* READING TEXT
────────
The captain was Clinton, emerging from the smoke and lights as “Dr. Funkenstein.” Bass virtuoso William “Bootsy” Collins was the most charismatic officer on the bridge, with his star-shaped shades. Worrell was the Vulcan on the Mothership, behind an elaborate console of keyboards and synthesizers. This creative trio wrote most of the songs — fueling popular demand for this incredibly expensive show, which competed with KISS, David Bowie, and the many-headed hydra called disco.
Funk continues to galvanize modern music. The original Blasters of the Universe recorded new material for Mammoth Records last spring, and took time out to interview.
“Yeah, we all three — George, Bernie and myself — were all feeling it,” Collins says about the recording sessions. “Let’s face it, this is what we all want to do. As always, I feel a great honor to work with my partner in ‘grime,’ George Clinton.”
“Bernie Worrell — that boy’s got more music and more sound than all the instruments in the world,” says Clinton, for the record.
“I just do my part!” laughs Worrell from back home in New Jersey. “I do whatever the song needs. I’m an architect, an arranger. I go along with each tune.” Worrell laughs easily, he’s an in-demand session player who leads his own group, Bernie Worrell and the WOO-Warriors, with veterans from Clinton’s P-Funk All-Stars, and Bootsy’s Rubber Band. He’s relaxed and friendly — the kind of guy you might meet in a New Jersey barbershop.
“I knew Bernie from my barbershop in Plainfield, New Jersey, around ’60, ’61,” says Clinton. “He used to hide in there from his mother!”
────────
* DATA RECORDS
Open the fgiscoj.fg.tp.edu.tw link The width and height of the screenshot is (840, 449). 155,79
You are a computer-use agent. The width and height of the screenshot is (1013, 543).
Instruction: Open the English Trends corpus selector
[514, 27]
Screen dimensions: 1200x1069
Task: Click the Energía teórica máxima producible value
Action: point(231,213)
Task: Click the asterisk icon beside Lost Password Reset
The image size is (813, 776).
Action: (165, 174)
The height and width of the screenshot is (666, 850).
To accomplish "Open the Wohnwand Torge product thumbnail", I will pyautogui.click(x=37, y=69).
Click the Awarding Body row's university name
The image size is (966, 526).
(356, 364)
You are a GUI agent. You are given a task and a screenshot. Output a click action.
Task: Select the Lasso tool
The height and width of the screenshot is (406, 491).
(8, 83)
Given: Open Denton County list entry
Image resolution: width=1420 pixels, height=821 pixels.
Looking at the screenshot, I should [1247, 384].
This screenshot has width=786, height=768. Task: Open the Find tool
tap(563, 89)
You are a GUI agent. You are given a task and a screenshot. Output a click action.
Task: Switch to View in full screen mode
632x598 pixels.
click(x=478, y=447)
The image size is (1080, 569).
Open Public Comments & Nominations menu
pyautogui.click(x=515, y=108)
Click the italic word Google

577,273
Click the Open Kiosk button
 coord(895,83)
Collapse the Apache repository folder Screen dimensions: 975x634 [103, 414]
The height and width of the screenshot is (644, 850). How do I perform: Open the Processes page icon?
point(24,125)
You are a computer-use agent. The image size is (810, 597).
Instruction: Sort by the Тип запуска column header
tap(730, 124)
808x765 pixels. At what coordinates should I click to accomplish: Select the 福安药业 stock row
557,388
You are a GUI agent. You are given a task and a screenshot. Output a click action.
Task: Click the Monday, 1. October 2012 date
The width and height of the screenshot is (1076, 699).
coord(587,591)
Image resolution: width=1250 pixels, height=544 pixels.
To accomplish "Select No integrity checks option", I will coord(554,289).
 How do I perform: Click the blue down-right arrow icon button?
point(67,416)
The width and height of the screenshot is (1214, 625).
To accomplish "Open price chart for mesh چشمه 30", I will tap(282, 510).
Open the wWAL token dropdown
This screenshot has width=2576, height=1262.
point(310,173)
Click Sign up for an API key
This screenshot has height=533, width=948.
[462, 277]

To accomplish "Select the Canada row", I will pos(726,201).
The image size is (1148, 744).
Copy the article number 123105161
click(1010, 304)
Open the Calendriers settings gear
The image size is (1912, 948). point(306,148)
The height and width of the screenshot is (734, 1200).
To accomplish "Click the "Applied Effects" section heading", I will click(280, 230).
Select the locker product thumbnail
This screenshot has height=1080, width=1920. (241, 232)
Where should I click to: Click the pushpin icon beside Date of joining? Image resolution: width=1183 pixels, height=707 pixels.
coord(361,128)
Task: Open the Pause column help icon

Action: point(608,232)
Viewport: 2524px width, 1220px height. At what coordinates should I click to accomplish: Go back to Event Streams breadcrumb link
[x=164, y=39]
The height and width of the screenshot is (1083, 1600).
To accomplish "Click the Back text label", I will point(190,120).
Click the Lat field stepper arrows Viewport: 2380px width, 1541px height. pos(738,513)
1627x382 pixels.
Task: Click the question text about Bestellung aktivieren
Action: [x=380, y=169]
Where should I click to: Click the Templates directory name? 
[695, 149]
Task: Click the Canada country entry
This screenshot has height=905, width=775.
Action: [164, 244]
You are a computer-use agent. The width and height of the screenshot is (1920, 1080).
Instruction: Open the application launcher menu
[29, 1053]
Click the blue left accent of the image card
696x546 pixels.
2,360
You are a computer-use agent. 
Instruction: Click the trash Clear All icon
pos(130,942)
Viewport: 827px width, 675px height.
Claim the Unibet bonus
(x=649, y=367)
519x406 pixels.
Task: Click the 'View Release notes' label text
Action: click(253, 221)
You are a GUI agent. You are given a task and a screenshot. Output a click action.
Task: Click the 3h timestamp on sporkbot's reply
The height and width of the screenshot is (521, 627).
────────
* GOAL
In the funk article, where does Clinton say he first knew Bernie Worrell from?

* TASK ANSWER
From his barbershop in Plainfield, New Jersey, around ’60, ’61.